Work instruction - In the following listing, find the lines containing "screenshot" and report them.

Data for review -
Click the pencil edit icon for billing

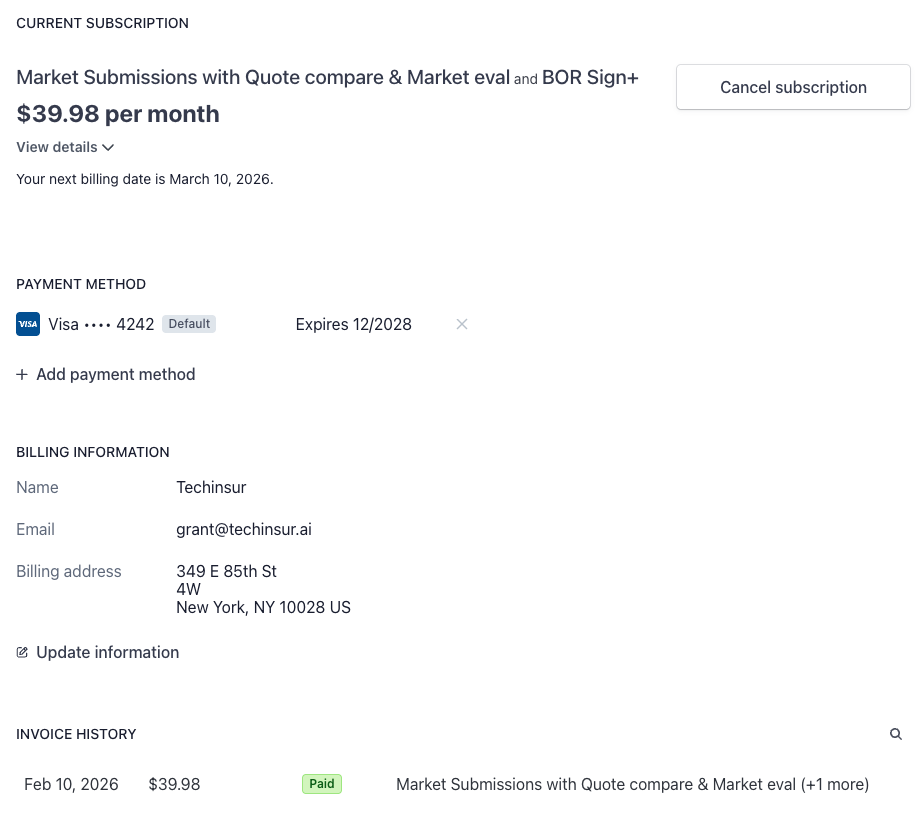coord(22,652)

--

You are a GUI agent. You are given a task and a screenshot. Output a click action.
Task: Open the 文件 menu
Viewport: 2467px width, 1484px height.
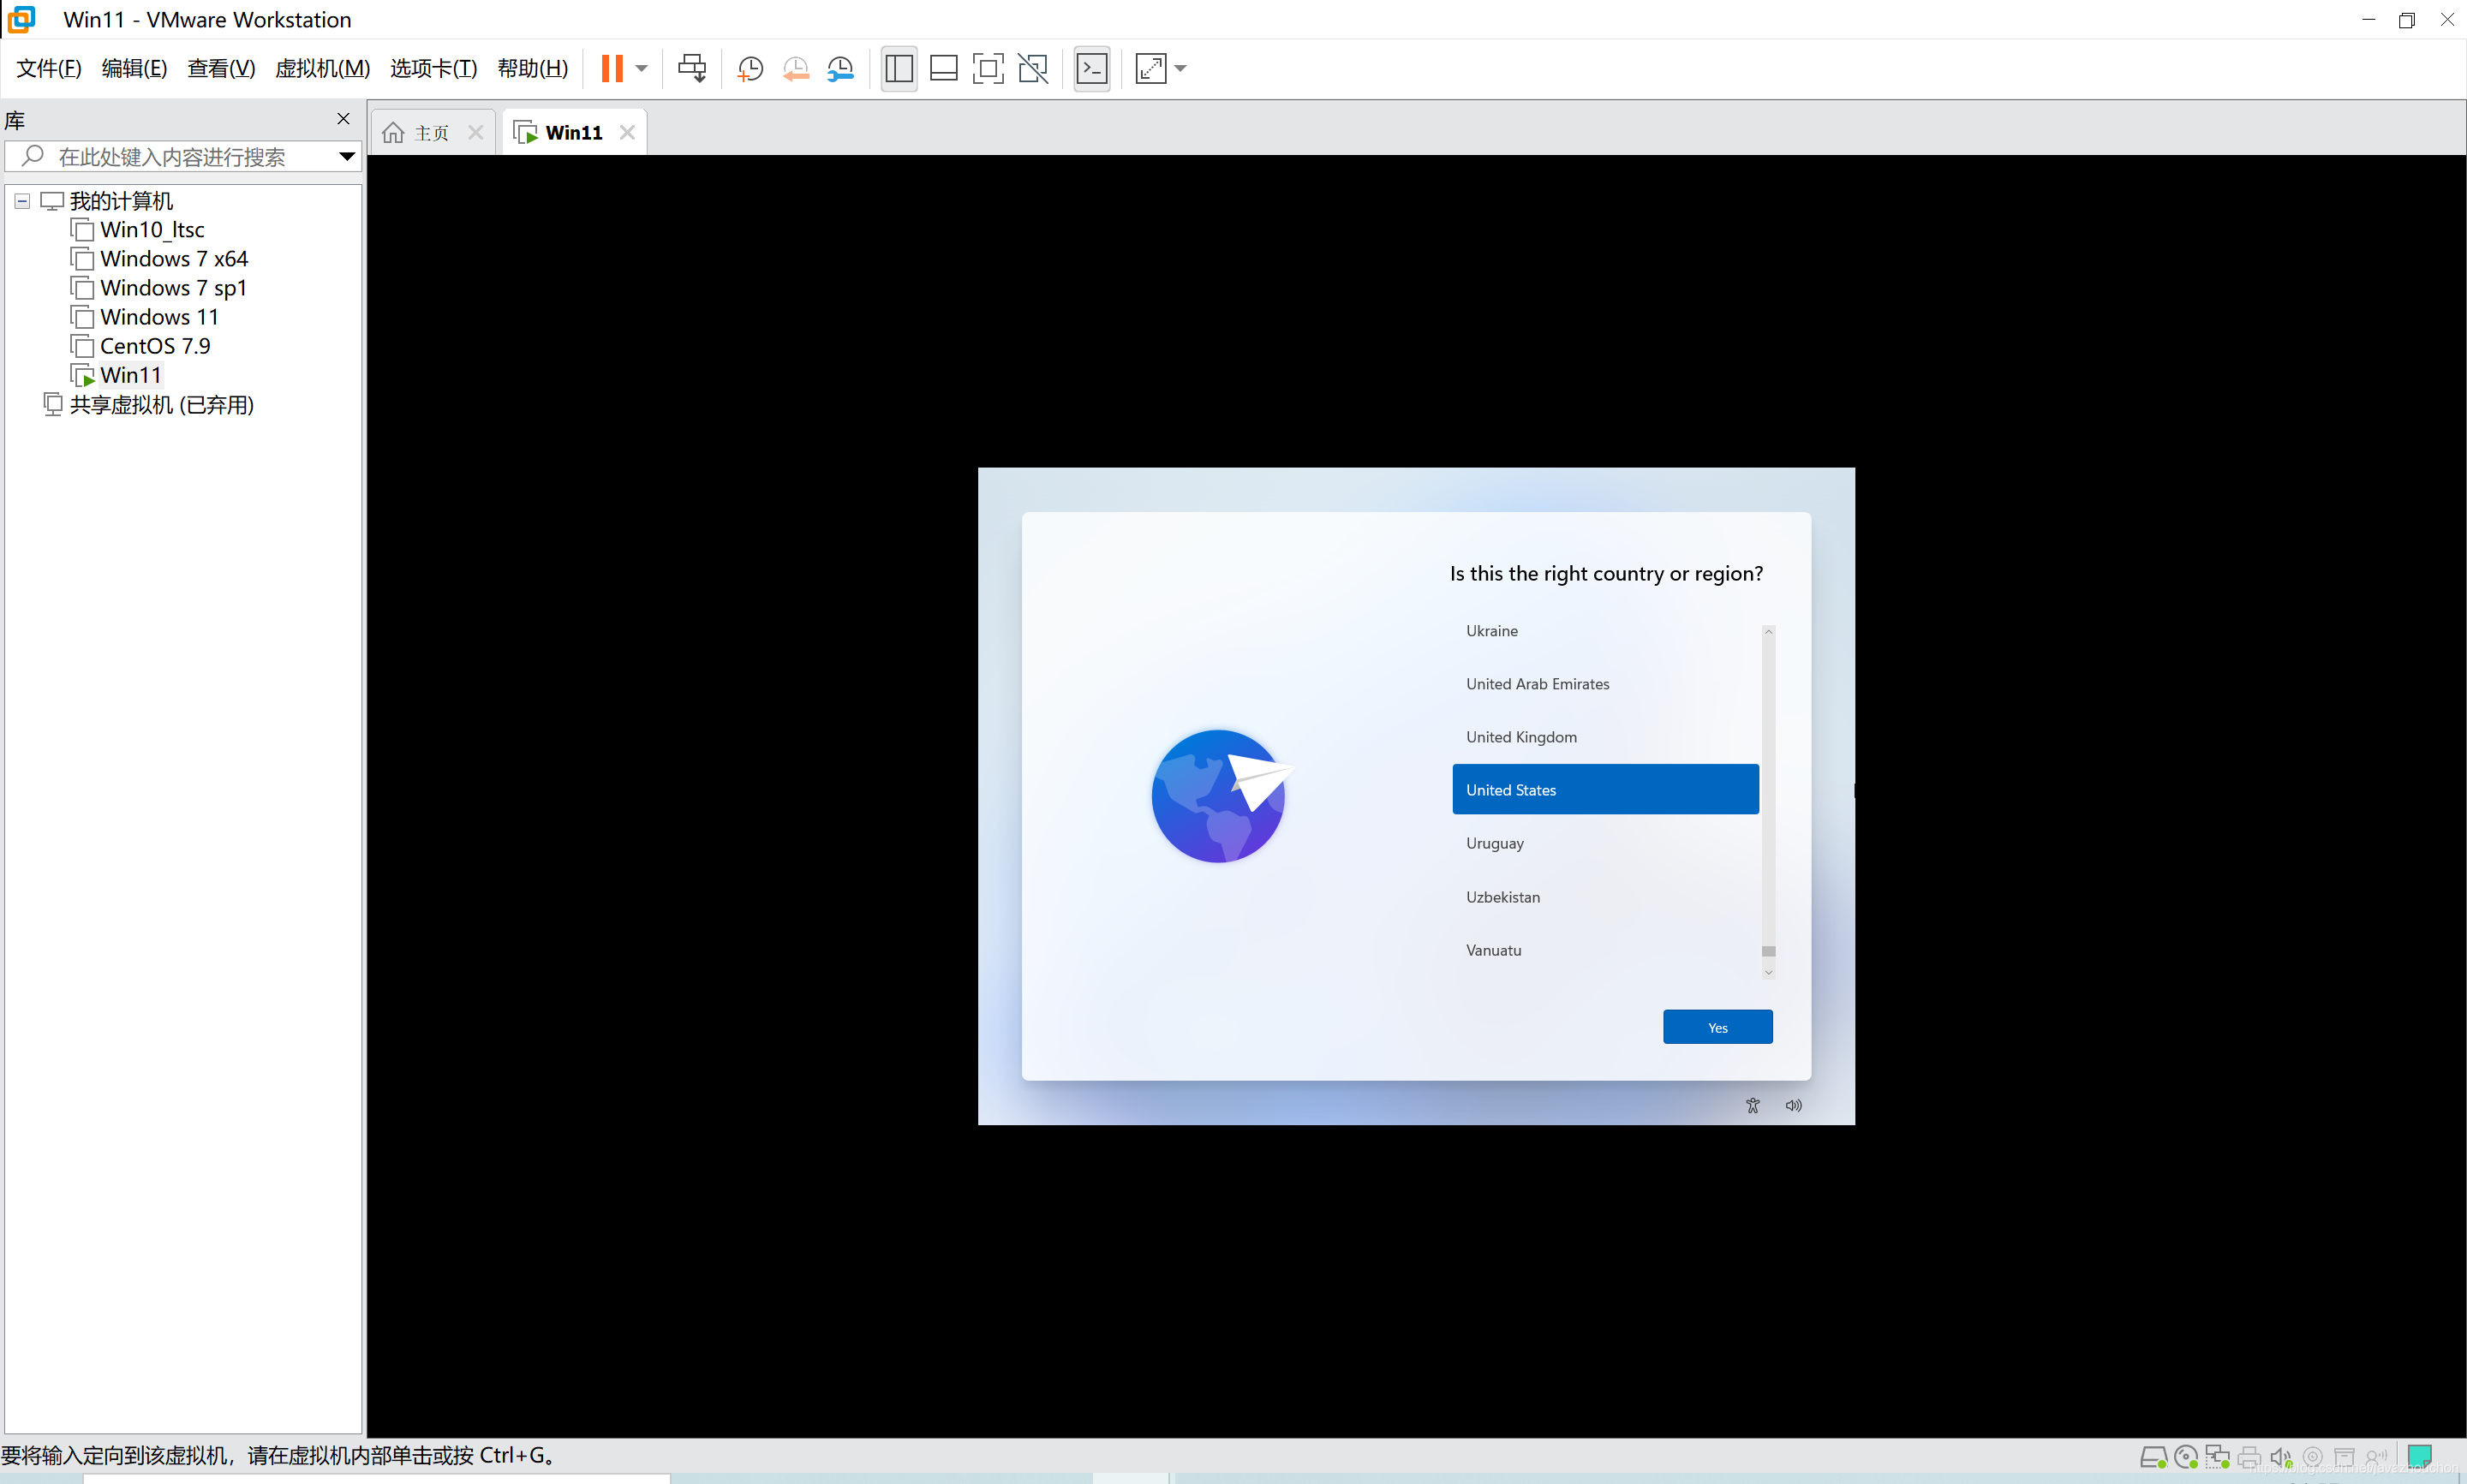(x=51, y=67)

==

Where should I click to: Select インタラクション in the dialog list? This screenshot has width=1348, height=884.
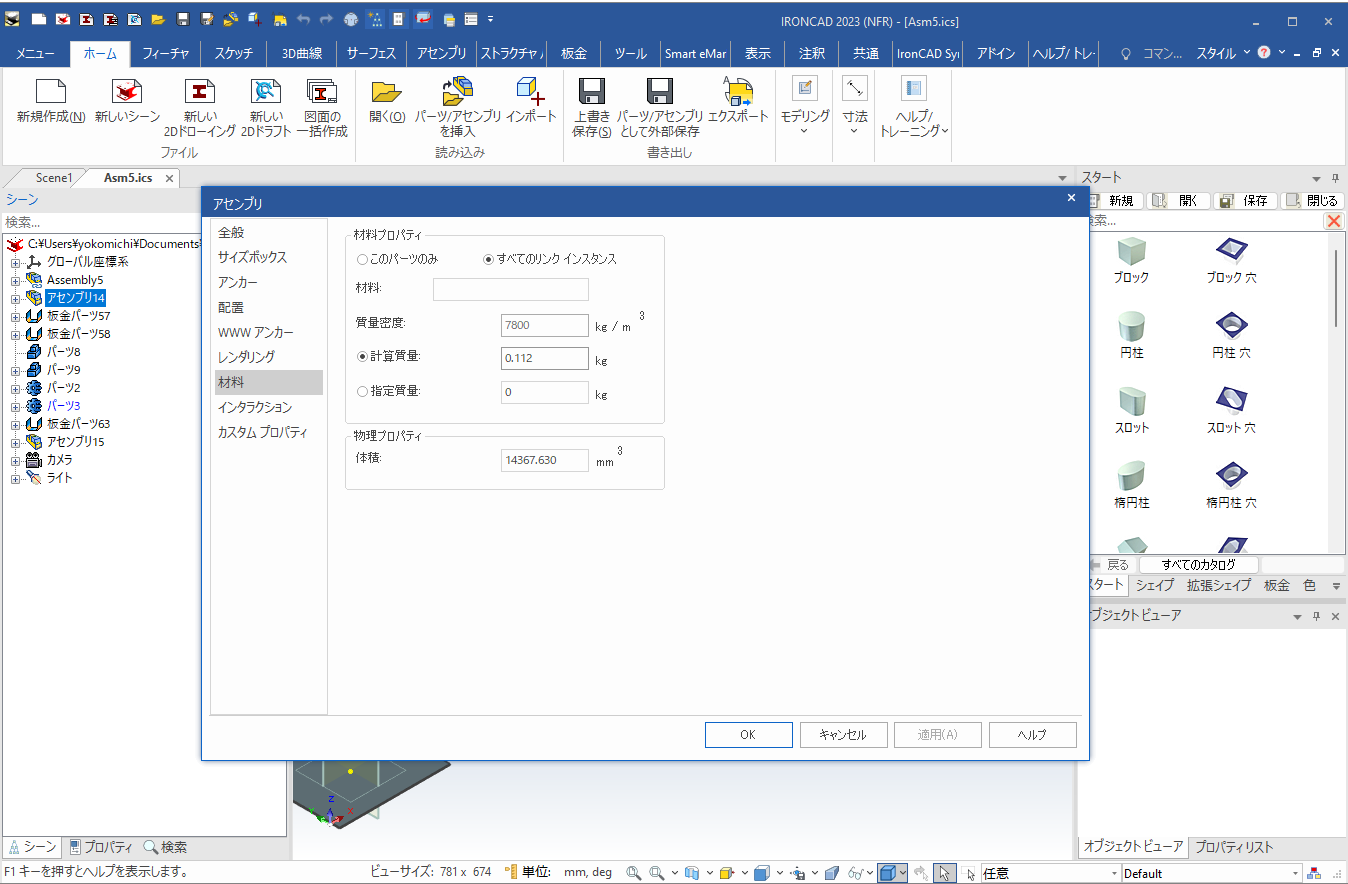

Answer box -
You are a GUI agent. You are given a task and a screenshot. Output a click action.
Where should I click to: Select インタラクション in the dialog list? This screenshot has width=1348, height=884.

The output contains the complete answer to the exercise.